General characteristics
- Class & type: Adroit-class minesweeper
- Displacement: 275 long tons (279 t)
- Length: 173 ft 8 in (52.93 m)
- Beam: 23 ft (7.0 m)
- Draft: 7 ft 7 in (2.31 m)
- Propulsion: 2 × 1,770 bhp (1,320 kW) Cooper Bessemer GNB-8 diesel engines (Serial No. 1987 & 1988); Farrel-Birmingham single reduction gear; 2 shafts;
- Speed: 18 knots (33 km/h)
- Complement: 65
- Armament: 1 × 3"/50 caliber gun; 1 × 40 mm gun;

= USS Exploit (AM-95) =

Minesweeper of the United States Navy

USS Exploit (AM-95) was an of the United States Navy. Laid down on 11 May 1942 by the Jakobson Shipyard, Inc., Oyster Bay, Long Island, New York, launched on 7 September 1942, and commissioned on 5 February 1943. The ship was reclassified as a submarine chaser, PC-1599, 1 June 1944, and reclassified again as a control submarine chaser, PCC-1599, 20 August 1945.

== East Coast operations ==
Between 25 February and 12 May 1943, Exploit served on patrol, swept mines, and joined in amphibious exercises in Chesapeake Bay, based at Norfolk, Virginia. She performed similar duty in Casco Bay, Maine until 13 May 1944, when she returned to Norfolk for conversion to a submarine chaser.

== Operating as a submarine chaser ==
PC-1599 sailed from Norfolk on 9 June 1944 on escort duty, bound for the Pacific.
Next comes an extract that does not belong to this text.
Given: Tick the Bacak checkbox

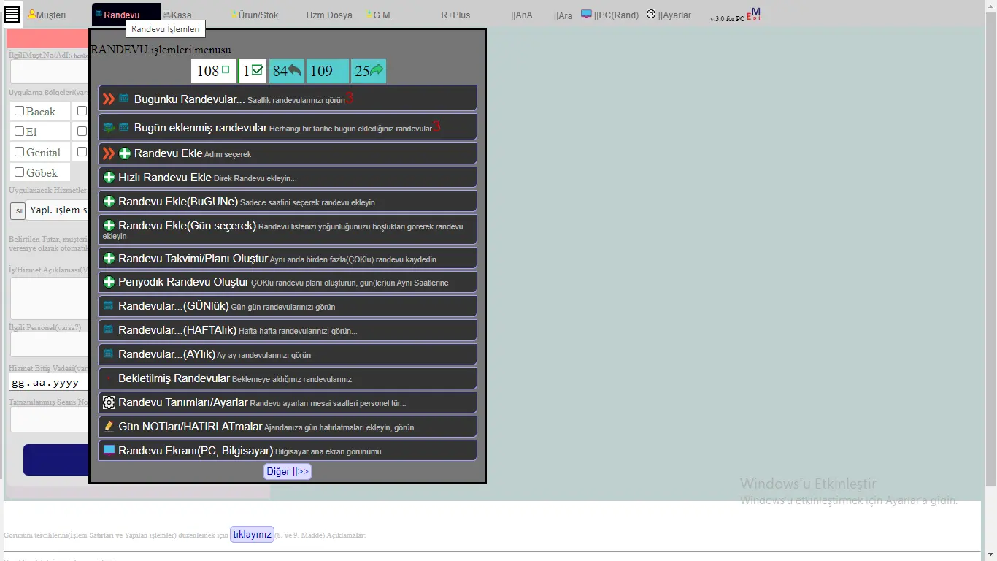Looking at the screenshot, I should point(20,111).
She arrived at Eniwetok on 1 October, and for the next five months served on local escort and patrol in the Marshalls and Marianas, arriving at Iwo Jima on 6 March escorting an LST. Sailing from Ulithi on 25 March to escort a convoy bound for Okinawa, she served as primary control vessel for "Yellow Beach" during the initial landings on 1 April. PC-1599 continued to patrol off Okinawa and screen shipping lying off the island until 1 June.
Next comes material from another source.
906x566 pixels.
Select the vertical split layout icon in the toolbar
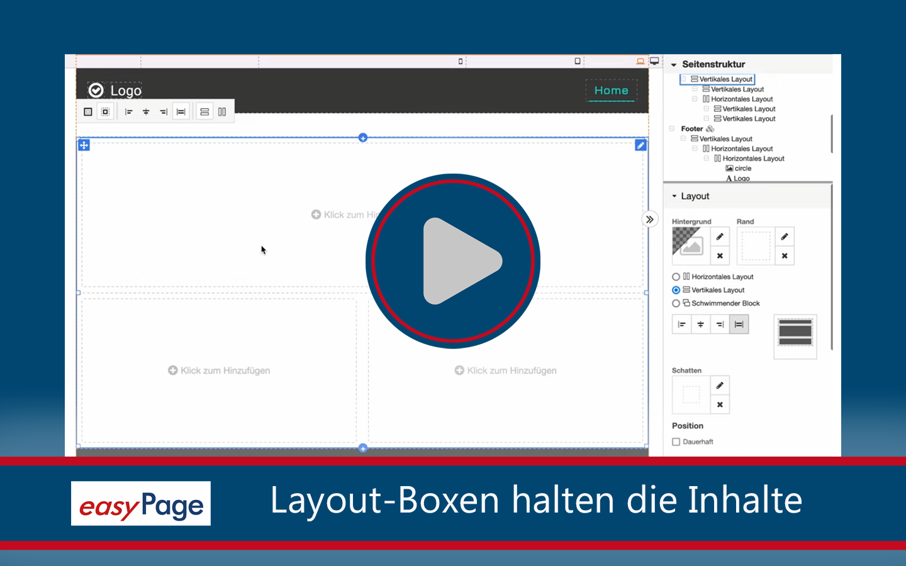222,111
After a brief overhaul, PC-1599 cleared Kerama Retto on 24 June 1945, bound for the west coast. The ship was reclassified as a Control Submarine Chaser, PCC-1599 on 20 August 1945.

== Decommissioning ==
PC-1599 was decommissioned on 14 December 1945 at San Francisco, California; transferred to the Maritime Commission for disposal on 18 March 1949, and sold the same day to the California Co., New Orleans, Louisiana. The ship was resold in 1961 to the Submarex Corp., Santa Barbara, California, and retained the name Exploit. Fate unknown.

PC-1599 received two battle stars for World War II service.